Recientemente tuve oportunidad de asistir como testigo involuntario a una charla que me deparó cierta perplejidad. Vagaba yo por entre los anaqueles atestados de libros de una conocidísima tienda o centro especializado, no tanto con idea de adquirir uno como por la necesidad física de proximidad que de vez en cuando necesitamos satisfacer quienes apreciamos el libro no sólo por su tan cacareada función divulgativa (en el supuesto caso de que la poseyera, lo cual habría que empezar a cuestionar habida cuenta el analfabetismo cultural que parece haberse instalado en todo cuanto nos rodea), sino como un objeto valioso por sus cualidades meramente estéticas.
Pues bien, en ésas andaba yo, mirando con el entrecejo fruncido el lomo de los libros, tratando de alcanzar, fatigosamente erguido debido a mi corta estatura, los situados en los anaqueles más altos, o bien en cuclillas, examinando los dispuestos a la altura de mi cintura, cuando a un par de metros de mí se concentraron cuatro jóvenes empleados de la tienda e iniciaron una tertulia o conciliábulo en el que cada uno de ellos expuso, entre un escándalo más bien inapropiado de risas y burlas, los más disparatados ejemplos de clientes que, siendo neófitos en asuntos literarios, habían dejado constancia de su desconocimiento al acudir sin el menor sonrojo en busca de la ayuda de dichos empleados para localizar libros tales como Cazuela, en lugar de Rayuela de Julio Cortázar, A la zaga de los espíritus, en vez de La casa de los espíritus de Isabel Allende, y tantos más ejemplos que no me detendré en enumerar. Debo reconocer que al principio participé del estupor que les producía a los ociosos dependientes semejante suerte de laguna intelectual, y incluso me permití, allí agachado haciendo ver que buscaba y removía libros cuando toda mi atención se había concentrado ya en escucharlos, me permití, digo, una sonrisa burlona como muestra de complicidad. Pronto caí en la cuenta, sin embargo, de que yo mismo podía haber sido uno de los clientes que eran objeto de sus burlas, si no en materia literaria sí en cualquier otra de la larguísima lista de asuntos de los que lo ignoro absolutamente todo, y si no en una librería sí en cualquiera de los innumerables comercios en los que he entrado sin apenas tener más que alguna noción confusa de aquello que quería adquirir.

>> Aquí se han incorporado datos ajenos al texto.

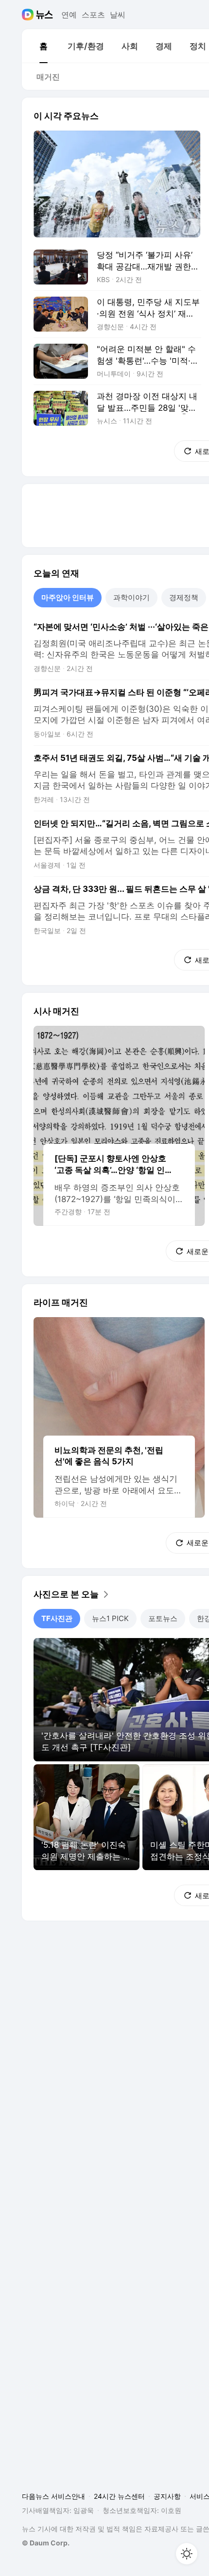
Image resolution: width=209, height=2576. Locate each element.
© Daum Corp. (46, 2543)
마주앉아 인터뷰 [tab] (67, 597)
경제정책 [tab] (183, 597)
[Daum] (29, 14)
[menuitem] (43, 46)
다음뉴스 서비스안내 (53, 2496)
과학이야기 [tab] (131, 597)
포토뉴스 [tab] (162, 1618)
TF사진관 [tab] (56, 1618)
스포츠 (93, 14)
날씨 (117, 14)
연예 (69, 14)
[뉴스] (44, 14)
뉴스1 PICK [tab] (110, 1618)
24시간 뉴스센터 (119, 2496)
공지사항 (167, 2496)
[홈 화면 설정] (186, 2553)
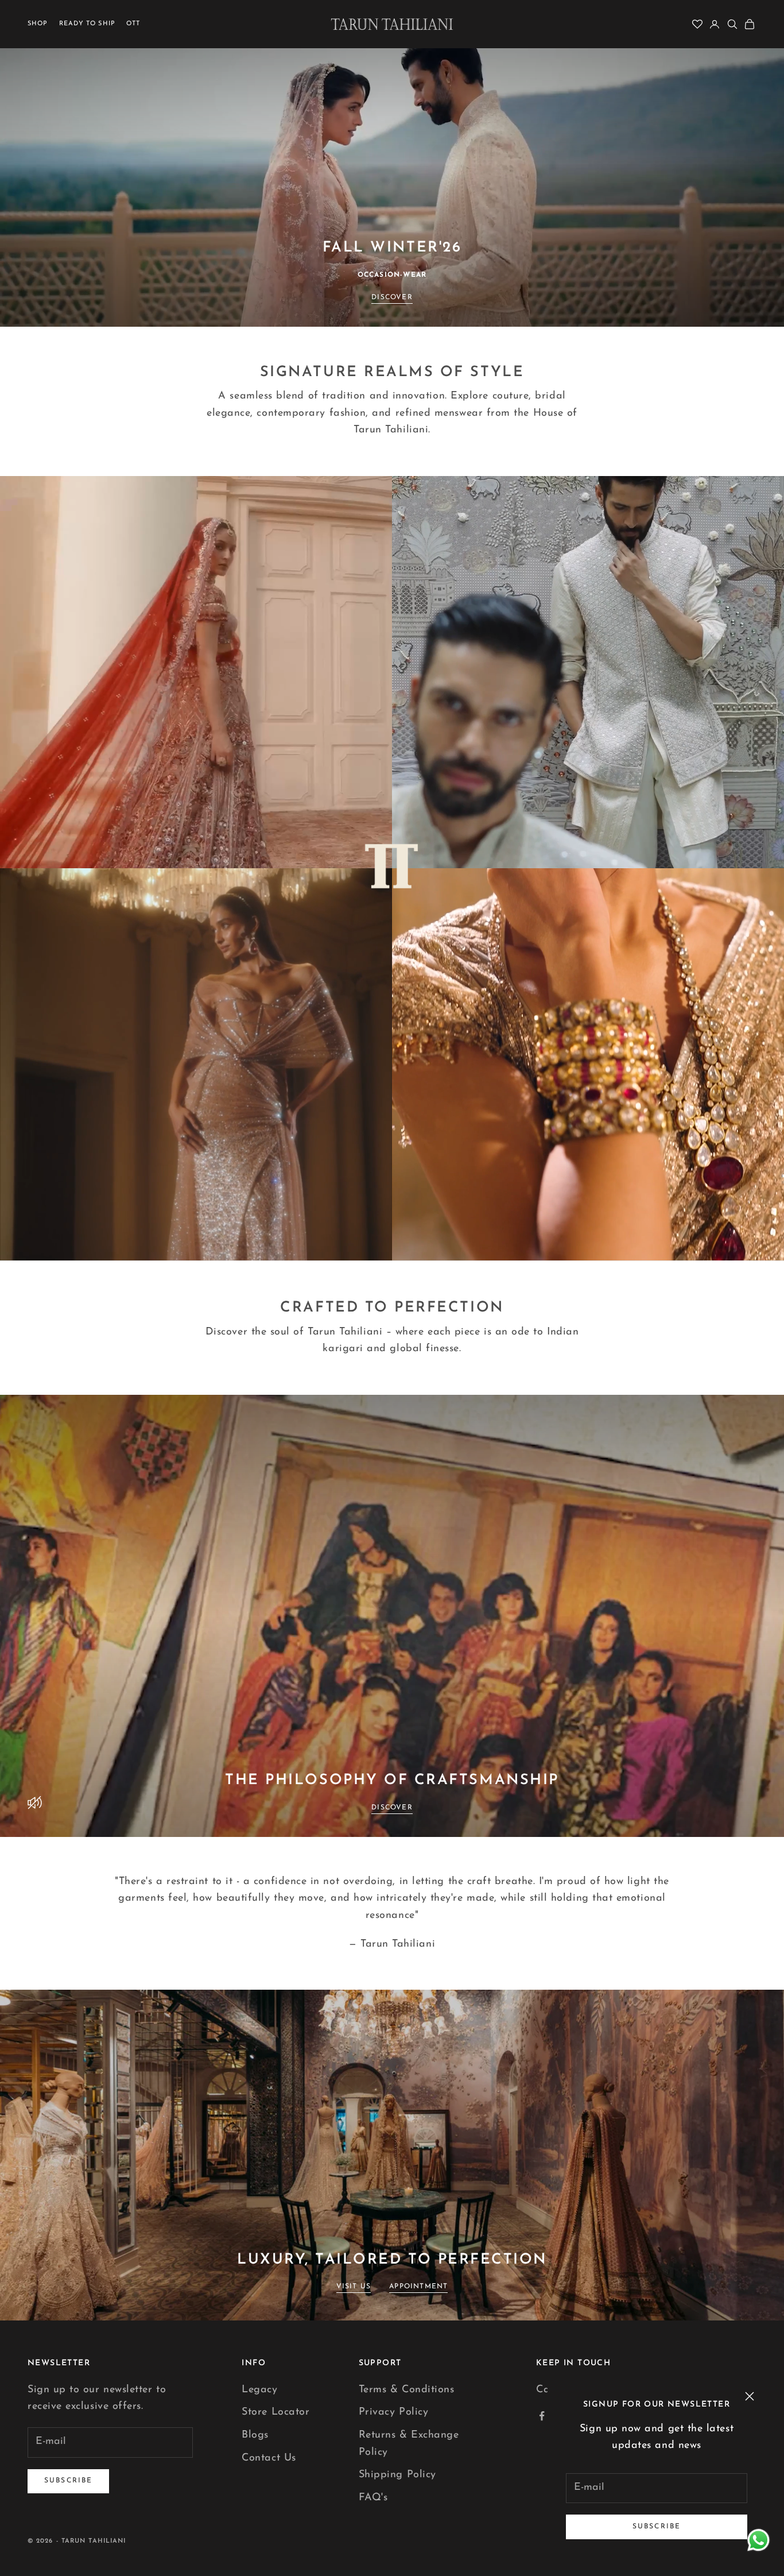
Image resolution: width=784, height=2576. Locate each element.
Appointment (418, 2286)
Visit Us (353, 2286)
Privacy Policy (394, 2412)
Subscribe (656, 2526)
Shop (38, 24)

Y entonces; ¿qué no habrán dicho de mí los dependientes a mi marcha? ¿Cuánto regocijo y momentos de guasa les habré deparado? ¿Durante cuánto tiempo habré encabezado la lista de ignaros —el top ten — que probablemente guardaran en algún rincón inaccesible de la tienda para su privado alborozo?

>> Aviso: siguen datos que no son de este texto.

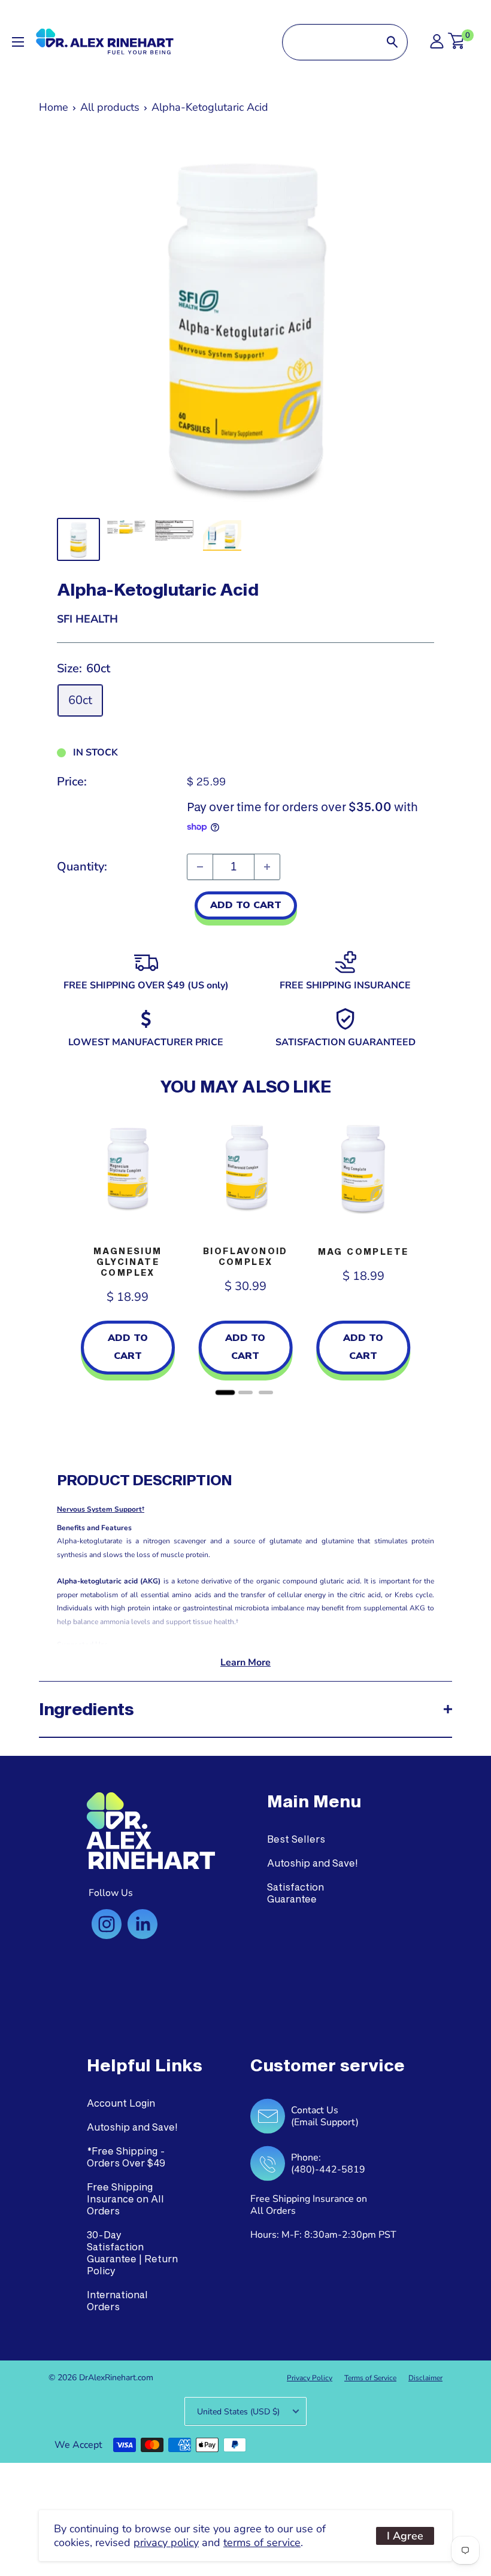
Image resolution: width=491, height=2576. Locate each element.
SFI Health (87, 619)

Semejantes reflexiones me condujeron a conjeturas respecto a qué sucedería si tuviera acceso a lo que de mí piensan u opinan quienes me conocen poco o mucho, o bien los que lo ignoran todo de mí y sin embargo se toman la licencia de observarme y juzgarme en virtud a supuestos equivocados que han elaborado tras un fugaz encuentro conmigo, pongamos por caso mientras ambos subíamos en silencio en un ascensor o aguardábamos uno tras otro en la cola del supermercado. Estamos, en verdad, a merced de los supuestos que de nosotros alcance el desconocido que nos observa a hurtadillas, o a las certezas que posee un amigo o familiar y sin embargo nos oculta y no se atreverá nunca a mencionarnos, poseemos más identidades de las que jamás podremos conocer, pues no sólo somos quienes creemos ser, sino todos aquellos que la mirada y el juicio ajeno nos revela.